- [DESCRIPTION OF THE TASK]
Using the data beneath this instruction, retype only the lines from the one that contains "Boating (295, 39)" down to the one that contains "Aranda (512, 139)", both included, exactly as they appear.

- [THE DATA]

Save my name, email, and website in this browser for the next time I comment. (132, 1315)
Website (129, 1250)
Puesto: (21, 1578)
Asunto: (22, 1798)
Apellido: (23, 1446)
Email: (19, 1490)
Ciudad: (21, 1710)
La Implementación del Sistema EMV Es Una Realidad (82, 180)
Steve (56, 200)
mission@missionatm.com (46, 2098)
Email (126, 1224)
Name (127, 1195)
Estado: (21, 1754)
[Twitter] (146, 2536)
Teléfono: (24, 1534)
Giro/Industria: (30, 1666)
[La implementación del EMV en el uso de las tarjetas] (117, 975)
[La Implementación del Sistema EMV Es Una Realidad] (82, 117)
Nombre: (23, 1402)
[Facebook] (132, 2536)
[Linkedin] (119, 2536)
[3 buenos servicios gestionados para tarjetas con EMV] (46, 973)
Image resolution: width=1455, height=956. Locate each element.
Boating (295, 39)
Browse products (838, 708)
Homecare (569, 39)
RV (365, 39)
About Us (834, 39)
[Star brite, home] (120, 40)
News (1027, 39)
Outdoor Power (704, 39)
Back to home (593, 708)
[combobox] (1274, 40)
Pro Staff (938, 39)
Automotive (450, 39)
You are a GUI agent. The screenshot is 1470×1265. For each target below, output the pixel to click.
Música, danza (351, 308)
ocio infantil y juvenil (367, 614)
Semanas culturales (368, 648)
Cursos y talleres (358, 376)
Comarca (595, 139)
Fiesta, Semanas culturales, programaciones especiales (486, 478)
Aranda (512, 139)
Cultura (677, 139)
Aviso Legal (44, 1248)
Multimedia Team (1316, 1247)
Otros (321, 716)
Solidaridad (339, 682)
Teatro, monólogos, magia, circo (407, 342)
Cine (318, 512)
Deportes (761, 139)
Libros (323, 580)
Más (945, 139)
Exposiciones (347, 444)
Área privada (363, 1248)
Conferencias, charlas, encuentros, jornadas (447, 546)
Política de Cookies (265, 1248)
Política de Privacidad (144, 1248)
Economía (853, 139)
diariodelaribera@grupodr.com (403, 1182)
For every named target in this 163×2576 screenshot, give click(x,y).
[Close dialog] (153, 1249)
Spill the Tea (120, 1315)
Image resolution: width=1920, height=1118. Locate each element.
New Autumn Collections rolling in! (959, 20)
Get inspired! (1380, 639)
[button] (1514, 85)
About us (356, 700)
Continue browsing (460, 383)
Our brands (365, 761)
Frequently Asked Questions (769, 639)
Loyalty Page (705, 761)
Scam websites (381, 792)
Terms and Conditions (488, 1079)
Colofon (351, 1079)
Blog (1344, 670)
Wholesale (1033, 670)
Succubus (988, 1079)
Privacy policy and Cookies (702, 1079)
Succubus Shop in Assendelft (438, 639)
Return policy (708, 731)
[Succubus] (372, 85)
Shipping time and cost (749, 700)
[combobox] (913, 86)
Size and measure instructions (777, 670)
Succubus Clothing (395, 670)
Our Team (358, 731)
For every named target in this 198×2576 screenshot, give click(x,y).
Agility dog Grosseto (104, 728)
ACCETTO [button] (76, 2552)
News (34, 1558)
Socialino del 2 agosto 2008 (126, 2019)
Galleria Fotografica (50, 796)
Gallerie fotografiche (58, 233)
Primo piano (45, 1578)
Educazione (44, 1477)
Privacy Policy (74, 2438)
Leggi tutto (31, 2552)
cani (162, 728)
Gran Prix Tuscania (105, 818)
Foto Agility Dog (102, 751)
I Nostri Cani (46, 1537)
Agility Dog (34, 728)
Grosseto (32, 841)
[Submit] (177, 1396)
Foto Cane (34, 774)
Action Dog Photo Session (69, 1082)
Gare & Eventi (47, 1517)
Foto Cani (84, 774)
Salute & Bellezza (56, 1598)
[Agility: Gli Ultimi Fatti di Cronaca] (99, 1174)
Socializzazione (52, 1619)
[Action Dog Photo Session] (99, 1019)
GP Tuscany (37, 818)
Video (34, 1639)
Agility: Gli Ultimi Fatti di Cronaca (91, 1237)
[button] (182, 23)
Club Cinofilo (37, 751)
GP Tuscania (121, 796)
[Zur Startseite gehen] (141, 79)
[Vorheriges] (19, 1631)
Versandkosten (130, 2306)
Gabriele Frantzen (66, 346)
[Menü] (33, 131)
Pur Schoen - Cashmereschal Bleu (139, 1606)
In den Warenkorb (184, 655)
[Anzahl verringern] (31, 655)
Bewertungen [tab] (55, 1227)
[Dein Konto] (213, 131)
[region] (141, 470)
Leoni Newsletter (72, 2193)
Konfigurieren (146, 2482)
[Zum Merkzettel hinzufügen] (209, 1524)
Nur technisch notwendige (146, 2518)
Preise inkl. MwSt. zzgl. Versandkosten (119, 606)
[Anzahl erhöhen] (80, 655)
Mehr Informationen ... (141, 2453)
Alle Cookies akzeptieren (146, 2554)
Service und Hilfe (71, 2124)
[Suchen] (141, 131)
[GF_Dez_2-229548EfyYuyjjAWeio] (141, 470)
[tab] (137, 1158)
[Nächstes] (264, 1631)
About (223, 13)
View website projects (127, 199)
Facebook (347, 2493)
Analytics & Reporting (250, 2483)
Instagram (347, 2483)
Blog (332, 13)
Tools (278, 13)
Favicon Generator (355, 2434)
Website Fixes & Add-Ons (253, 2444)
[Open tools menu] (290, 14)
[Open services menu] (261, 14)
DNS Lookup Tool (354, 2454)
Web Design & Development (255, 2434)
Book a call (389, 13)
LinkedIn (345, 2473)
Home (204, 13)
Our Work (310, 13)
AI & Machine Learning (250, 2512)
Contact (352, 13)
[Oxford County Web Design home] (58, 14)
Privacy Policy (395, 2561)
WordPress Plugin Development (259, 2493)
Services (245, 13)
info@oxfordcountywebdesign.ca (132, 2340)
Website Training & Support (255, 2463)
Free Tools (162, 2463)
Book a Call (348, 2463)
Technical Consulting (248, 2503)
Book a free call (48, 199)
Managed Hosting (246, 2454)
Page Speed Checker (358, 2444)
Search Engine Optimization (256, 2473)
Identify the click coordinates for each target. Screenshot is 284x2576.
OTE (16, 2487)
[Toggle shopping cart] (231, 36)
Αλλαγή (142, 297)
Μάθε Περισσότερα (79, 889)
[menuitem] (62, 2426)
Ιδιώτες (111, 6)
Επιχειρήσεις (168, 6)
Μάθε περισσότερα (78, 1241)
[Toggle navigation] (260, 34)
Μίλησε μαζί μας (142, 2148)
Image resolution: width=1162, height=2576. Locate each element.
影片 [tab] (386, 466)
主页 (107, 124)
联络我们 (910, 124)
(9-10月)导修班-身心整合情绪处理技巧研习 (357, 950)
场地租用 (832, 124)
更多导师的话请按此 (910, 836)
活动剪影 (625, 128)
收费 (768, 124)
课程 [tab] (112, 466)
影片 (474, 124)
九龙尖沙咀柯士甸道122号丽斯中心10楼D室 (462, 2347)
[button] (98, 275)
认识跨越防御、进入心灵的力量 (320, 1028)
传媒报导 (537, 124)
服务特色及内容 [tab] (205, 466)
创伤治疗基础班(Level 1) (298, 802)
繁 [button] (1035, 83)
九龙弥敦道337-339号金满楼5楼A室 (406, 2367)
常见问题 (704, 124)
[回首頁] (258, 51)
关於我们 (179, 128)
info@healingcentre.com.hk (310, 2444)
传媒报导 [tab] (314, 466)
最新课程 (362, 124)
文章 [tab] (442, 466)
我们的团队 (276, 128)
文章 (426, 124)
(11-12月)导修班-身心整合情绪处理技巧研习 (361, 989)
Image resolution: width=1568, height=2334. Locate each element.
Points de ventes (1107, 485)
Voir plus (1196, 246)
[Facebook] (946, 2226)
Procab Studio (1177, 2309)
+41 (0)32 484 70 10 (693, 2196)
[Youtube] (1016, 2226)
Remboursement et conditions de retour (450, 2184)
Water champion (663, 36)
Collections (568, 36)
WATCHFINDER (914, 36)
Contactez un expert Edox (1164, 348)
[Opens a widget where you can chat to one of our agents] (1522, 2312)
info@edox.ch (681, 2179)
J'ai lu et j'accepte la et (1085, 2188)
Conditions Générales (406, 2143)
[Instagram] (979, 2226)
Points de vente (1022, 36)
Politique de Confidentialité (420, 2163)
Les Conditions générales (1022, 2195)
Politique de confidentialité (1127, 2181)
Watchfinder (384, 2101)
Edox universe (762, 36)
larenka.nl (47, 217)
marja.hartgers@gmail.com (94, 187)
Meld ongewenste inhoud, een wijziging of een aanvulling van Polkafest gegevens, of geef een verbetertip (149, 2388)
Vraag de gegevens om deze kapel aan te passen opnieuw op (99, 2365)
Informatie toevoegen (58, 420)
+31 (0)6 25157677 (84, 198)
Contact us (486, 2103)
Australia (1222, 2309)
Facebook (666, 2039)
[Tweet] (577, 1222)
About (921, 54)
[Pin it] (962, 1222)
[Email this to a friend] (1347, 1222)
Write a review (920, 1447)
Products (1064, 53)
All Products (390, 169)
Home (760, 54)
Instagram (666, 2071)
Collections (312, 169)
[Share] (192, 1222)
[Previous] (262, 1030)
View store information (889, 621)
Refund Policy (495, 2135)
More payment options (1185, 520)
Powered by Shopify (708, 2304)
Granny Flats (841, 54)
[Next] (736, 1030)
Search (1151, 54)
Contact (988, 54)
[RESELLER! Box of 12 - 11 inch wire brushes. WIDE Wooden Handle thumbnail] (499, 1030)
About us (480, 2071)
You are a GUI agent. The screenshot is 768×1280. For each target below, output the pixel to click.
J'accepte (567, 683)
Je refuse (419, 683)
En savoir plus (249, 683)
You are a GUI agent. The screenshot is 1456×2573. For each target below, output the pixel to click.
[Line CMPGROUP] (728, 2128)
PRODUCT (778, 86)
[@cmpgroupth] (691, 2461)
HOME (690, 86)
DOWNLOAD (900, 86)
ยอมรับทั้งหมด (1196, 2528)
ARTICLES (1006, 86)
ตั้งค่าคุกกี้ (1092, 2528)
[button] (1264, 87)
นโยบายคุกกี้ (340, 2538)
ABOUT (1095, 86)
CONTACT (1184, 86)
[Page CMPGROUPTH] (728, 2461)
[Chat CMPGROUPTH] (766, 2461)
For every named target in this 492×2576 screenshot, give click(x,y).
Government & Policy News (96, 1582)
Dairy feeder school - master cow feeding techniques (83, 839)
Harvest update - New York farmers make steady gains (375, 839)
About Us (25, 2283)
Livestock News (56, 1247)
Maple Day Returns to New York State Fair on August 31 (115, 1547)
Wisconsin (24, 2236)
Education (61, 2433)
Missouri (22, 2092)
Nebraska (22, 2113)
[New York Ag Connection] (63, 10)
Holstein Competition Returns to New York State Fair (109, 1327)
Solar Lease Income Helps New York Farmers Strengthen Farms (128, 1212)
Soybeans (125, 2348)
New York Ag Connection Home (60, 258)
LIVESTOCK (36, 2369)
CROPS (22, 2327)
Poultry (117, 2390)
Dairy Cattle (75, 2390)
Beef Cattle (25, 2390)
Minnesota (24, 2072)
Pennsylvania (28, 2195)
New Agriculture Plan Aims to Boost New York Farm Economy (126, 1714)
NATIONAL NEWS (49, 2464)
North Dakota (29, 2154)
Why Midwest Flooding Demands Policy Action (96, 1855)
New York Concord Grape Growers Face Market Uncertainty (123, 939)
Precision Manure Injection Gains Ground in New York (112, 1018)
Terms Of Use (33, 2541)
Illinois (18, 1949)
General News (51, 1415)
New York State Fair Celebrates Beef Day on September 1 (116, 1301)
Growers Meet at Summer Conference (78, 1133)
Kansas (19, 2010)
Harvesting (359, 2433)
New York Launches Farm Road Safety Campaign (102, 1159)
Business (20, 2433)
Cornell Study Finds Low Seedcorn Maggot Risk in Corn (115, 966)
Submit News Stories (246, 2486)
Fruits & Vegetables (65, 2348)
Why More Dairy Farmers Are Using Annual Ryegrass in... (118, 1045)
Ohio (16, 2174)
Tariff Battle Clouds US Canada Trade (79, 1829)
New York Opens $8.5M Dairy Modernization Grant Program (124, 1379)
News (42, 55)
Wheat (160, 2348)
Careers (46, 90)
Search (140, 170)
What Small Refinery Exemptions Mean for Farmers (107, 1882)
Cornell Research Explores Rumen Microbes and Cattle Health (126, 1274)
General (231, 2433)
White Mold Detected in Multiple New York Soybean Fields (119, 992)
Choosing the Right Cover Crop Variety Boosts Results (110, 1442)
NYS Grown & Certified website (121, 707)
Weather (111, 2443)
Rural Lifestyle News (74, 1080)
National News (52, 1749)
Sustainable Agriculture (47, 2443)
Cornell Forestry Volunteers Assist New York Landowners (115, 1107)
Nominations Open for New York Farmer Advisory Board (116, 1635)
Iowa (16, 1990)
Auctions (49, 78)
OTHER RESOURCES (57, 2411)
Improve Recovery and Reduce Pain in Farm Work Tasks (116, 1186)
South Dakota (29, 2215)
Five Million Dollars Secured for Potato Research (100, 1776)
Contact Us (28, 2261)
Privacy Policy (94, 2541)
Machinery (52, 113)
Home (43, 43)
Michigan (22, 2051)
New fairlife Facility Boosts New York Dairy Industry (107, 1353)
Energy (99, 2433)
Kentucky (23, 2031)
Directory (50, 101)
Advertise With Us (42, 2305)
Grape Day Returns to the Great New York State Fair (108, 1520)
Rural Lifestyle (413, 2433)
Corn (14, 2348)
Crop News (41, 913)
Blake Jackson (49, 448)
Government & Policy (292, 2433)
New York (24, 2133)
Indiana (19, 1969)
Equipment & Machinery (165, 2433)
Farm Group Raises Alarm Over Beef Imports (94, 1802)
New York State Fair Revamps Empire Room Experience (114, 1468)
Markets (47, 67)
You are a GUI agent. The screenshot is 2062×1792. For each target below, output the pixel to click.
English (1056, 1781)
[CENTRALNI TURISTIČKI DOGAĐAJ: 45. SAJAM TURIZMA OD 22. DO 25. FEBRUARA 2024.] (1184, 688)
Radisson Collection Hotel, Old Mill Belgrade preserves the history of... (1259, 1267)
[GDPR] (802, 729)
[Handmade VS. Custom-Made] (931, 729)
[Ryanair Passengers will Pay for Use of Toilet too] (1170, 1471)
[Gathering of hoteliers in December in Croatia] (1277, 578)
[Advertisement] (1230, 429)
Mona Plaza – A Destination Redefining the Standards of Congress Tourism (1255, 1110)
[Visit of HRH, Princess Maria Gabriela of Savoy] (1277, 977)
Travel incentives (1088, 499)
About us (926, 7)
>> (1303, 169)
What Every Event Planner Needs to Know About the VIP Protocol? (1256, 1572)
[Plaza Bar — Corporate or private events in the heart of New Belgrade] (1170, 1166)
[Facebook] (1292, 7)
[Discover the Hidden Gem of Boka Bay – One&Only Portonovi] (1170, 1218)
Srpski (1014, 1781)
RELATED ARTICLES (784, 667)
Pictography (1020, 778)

- [RESULT]
Boating (295, 39)
Browse products (838, 708)
Homecare (569, 39)
RV (365, 39)
About Us (834, 39)
[Star brite, home] (120, 40)
News (1027, 39)
Outdoor Power (704, 39)
Back to home (593, 708)
[combobox] (1274, 40)
Pro Staff (938, 39)
Automotive (450, 39)
You are a GUI agent. The screenshot is 1470×1265. For each target below, output the pixel to click.
Música, danza (351, 308)
ocio infantil y juvenil (367, 614)
Semanas culturales (368, 648)
Cursos y talleres (358, 376)
Comarca (595, 139)
Fiesta, Semanas culturales, programaciones especiales (486, 478)
Aranda (512, 139)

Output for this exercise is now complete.